ロースクール見直し「必要だと思う」7割
【本記事は2021年1月7日に公開したものです】弁護士ドットコムタイムズでは、法曹人口のあり方や、法曹養成についての現状認識や課題について、会員弁護士にアンケートを実施し、490人の弁護士から回答を得た(実施日:2020年12月17日〜12月23日)。アンケートの結果を3回に分けて紹介する。 2回目は、法曹の選抜試験のあり方、ロースクールの位置付けの見直しの必要性などついて聞いた結果を紹介する。全体の約7割が、現在、「法曹養成機能の中核」とされているロースクールの位置付けの見直しの必要性を感じている結果となった。

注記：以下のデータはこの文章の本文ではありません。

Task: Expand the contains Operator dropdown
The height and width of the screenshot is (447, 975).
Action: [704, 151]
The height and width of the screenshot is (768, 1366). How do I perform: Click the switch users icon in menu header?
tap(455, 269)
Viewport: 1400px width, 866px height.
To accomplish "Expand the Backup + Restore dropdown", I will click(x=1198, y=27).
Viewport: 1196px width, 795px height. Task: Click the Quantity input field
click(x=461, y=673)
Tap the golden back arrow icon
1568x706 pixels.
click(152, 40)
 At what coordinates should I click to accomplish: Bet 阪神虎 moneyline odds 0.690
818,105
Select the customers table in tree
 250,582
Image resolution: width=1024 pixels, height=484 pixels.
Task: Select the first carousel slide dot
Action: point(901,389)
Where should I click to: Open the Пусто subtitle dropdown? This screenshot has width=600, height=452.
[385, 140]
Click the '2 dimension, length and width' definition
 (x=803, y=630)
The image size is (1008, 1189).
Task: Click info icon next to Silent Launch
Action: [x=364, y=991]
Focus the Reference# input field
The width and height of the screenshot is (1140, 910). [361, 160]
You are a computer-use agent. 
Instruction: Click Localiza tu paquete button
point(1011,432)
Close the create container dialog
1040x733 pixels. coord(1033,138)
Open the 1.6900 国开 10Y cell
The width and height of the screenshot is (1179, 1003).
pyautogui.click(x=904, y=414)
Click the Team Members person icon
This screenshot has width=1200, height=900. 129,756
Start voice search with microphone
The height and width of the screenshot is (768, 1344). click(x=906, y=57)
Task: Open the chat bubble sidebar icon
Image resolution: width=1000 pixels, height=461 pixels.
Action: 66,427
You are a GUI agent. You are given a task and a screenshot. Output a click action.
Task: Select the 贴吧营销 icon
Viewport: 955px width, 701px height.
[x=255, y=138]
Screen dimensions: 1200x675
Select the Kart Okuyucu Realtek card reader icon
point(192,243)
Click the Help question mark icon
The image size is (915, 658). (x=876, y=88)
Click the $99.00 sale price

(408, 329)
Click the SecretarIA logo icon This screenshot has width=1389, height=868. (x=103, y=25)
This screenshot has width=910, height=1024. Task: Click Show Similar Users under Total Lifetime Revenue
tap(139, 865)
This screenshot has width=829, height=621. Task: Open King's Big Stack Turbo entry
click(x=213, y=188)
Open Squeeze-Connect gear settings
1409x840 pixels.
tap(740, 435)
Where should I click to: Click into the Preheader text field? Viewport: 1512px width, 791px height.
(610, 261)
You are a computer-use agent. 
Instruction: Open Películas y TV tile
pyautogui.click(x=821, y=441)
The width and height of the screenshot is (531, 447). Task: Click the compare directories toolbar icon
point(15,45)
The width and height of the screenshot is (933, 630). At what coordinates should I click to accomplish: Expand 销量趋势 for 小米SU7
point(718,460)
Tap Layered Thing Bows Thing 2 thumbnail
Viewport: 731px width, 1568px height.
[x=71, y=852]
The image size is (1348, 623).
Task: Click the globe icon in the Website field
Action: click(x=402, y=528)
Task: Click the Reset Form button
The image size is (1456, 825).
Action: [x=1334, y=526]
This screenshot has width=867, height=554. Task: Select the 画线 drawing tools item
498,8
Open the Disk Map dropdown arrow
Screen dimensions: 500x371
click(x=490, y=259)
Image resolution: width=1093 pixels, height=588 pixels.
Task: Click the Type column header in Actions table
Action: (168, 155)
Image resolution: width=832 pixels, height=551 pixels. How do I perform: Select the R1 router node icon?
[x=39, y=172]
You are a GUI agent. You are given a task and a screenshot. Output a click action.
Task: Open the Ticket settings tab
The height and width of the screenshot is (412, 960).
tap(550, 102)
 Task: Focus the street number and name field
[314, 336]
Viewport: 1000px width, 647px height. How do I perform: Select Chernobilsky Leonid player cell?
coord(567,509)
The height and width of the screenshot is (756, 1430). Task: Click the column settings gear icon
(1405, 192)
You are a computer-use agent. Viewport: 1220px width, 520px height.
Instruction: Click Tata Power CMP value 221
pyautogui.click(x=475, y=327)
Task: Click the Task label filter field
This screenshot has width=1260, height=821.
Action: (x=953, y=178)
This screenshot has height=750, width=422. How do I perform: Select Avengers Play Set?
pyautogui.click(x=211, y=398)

試験の適切性「現行の司法試験」と「旧司法試験」が拮抗 世代間で差
法曹の選抜試験として、現行の司法試験と旧司法試験を比較してどちらがより適切と思うか聞いたところ、全体では「現行の司法試験」(31.6%)と「旧司法試験」(30.2%)が拮抗した。「両方とも適切」は18.6%、「両方とも不適切」は4.5%だった。
弁護士登録10年以上(回答総数174人)の回答者のみを分析すると、「旧司法試験」(48.3%)が「現行の司法試験」(15.5%)を大きく上回った。一方、弁護士登録10年目未満(回答総数314人)の回答のみをみると、「現行の司法試験」(40.8%)が「旧司法試験」(19.7%)を大きく上回った。若手の弁護士ほど「現行の司法試験」が適切だと考えている傾向がうかがえる。
予備試験の合格者の人数「現状程度で適切」4割
予備試験の合格者の人数について聞いたところ、回答者全体では「現状程度の数で適切」が37.8%だった。「増やすべき」は27.1%、「減らすべき」は20.4%で増やすべきが上回る結果となった。
弁護士登録10年以上と10年未満の回答者を分けて比較すると、予備試験の合格者を「増やすべき」と感じている割合は、弁護士登録10年以上の群が10年未満の群と比較して、約9ポイント上回った。「減らすべき」とした回答の差は2ポイントで大きく変わらなかった。
司法修習期間「現在より長くすべき」6割
司法修習期間について、現在の1年間が適切かを聞いたところ、全体では「2年など、現在より長くすべき」(58.8%)が「現状の長さで適切」(34.9%)を上回った。
弁護士登録10年以上と10年未満の回答者を分けて比較すると、「2年など、現在より長くすべき」とした割合は、弁護士登録10年以上の群が約11ポイント上回った。「現状より短くして問題ない」との回答に大きな差はなかった。
法科大学院、司法修習の要件事実教育「必要」86%
法科大学院、司法修習で要件事実教育の必要性について聞いたところ、「必要」は86.1%に上り、多くの弁護士が要件事実教育の必要性を認識していることがわかった。
現状、法律上「法曹の養成のための中核的な教育機関」とされているロースクールの位置付けの見直しが必要だと思うか聞いたところ、「思う」(71.8%)、「思わない」(15.1%)を大きく上回った。